++++ Selected passage ++++
Tell us more about your strategy and approach.
At first, we basically just had outreach workers and a public education campaign. This outreach concept engages workers who have similar backgrounds to those at risk—something I borrowed from almost everything else I’ve done in public health. For example, with TB control in refugee camps, we hired refugees to reach other refugees. This public health technology gets you credibility, access, and understanding. Target populations know the outreach workers and trust them, because they have the same background and story. These workers are trained in behavior change, then they work with at-risk individuals and their friends for weeks or months to change their thinking.
We added a new category of workers in 2004 that we we call “interrupters”—they detect and interrupt potential shooting events. When you’re reversing an epidemic, you have to look at where transmission is occurring. It’s a different way of thinking. People talk about having to work with younger kids so that when they grow up they won’t do this or that, but that’s not the way to reverse epidemics. It’s critical to go right to the people who are about to do a shooting today or tomorrow, and interface with them when they are angry or planning. Therefore, you have to hire people who can be the antibody to that, someone who potential shooters trust.
There’s a whole new cadre of workers that help make up this health-based system. We have violence interrupters, behavior change agents, supervisors, community-level violence prevention managers, and public education coordinators.
Are you working with other types of organizations?
We’re working very closely with the Robert Wood Johnson Foundation, the nation’s largest health foundation, and with many other foundations at local levels. We’re also working closely with the US Department of Justice and the US Conference of Mayors. At the city level, we partner with the health departments and Mayors’ offices. In Baltimore, New York, Kansas City, New Orleans, and other cities, the health departments are leading the efforts, working with community groups.
What’s the biggest challenge?
++++ Information ++++
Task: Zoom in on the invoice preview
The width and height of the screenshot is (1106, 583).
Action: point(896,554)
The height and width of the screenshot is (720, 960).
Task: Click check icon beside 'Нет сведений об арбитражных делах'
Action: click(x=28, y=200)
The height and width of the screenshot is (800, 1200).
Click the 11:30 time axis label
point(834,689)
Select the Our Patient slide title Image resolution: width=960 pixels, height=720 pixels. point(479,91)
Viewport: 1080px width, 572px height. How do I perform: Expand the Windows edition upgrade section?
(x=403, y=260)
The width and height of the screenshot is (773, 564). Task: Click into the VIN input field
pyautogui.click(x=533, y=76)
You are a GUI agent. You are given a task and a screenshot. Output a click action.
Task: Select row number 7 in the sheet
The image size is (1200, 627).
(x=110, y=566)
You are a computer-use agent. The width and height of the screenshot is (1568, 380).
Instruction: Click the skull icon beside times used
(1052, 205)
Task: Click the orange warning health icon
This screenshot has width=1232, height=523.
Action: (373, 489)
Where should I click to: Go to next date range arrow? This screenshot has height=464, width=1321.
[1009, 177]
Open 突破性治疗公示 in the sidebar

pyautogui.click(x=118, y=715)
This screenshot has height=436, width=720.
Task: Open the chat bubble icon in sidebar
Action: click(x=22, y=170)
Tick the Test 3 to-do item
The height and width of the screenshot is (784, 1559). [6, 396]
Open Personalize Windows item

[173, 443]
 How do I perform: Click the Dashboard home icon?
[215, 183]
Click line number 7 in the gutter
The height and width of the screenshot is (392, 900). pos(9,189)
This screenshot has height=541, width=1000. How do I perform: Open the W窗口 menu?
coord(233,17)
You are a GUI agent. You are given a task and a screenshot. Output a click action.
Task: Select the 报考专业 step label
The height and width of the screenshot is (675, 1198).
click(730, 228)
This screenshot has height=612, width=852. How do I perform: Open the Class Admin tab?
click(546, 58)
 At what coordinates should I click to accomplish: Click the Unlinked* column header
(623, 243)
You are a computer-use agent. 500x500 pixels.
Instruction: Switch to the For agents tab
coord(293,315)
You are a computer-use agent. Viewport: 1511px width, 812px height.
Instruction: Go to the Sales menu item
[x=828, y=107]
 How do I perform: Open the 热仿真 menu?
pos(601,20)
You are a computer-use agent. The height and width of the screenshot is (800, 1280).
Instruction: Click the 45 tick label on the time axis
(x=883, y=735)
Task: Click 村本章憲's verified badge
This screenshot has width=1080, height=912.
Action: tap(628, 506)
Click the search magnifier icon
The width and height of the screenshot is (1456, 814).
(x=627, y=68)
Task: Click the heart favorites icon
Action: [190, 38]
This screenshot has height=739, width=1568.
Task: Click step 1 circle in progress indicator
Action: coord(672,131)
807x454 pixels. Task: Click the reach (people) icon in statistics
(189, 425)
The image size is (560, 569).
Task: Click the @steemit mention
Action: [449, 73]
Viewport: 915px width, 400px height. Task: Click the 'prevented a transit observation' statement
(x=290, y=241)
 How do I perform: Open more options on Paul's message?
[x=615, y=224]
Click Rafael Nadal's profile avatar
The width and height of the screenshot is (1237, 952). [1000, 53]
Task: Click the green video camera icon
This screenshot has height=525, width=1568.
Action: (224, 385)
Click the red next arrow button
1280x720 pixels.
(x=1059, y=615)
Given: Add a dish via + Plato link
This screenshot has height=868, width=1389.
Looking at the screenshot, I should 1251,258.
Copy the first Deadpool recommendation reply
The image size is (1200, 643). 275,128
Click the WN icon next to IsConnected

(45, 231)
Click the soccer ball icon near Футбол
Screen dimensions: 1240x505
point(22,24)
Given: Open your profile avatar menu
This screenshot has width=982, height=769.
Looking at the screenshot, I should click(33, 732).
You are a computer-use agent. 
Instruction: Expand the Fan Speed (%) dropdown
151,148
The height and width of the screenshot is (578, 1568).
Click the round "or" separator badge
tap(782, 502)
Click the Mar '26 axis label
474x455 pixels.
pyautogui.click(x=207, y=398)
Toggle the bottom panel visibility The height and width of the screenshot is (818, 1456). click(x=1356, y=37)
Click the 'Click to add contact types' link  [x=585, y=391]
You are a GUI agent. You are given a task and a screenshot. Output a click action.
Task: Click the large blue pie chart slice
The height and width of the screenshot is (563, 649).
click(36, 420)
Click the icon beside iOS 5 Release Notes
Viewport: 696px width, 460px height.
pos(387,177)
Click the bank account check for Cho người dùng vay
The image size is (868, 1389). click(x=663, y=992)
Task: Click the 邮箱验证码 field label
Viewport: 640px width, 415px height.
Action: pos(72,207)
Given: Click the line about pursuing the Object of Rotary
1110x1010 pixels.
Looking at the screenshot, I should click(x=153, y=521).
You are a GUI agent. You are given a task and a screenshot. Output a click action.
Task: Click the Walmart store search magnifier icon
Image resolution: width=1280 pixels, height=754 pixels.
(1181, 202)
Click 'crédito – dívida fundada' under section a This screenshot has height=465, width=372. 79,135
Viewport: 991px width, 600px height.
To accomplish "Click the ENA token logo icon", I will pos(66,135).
++++
**Exercise instructions**
Carry on the interview about treating violence as a public health problem from the point where it stops.

**Answer area**
The main challenge in the United States is overcoming the idea that those who commit violence are “bad” people and that the way to respond to violence is with punishment. But this is changing now. Also, most people don’t know the science of why people act violently. People acquire these behaviors unconsciously through exposure—by witnessing and modeling, or through victimization. People acquire violence similarly to how you pick up the flu, except through brain rather than respiratory mechanisms—and then the problem continues to spread in a community as a contagious process. If we can really understand that people become violent through a contagious process and that the people who are violent have a health issue, then the disease control approach makes even more sense.
Where do you see Cure Violence going in the future?
We’re working now on building a network of researchers and organizations to improve and implement the model even more. Most of the cities that are using this approach are at about 25 percent implementation and could achieve greater benefits with more support. We also need to spread the word about the science so that there is a more widespread understanding of what we now know about violence that we didn’t know before.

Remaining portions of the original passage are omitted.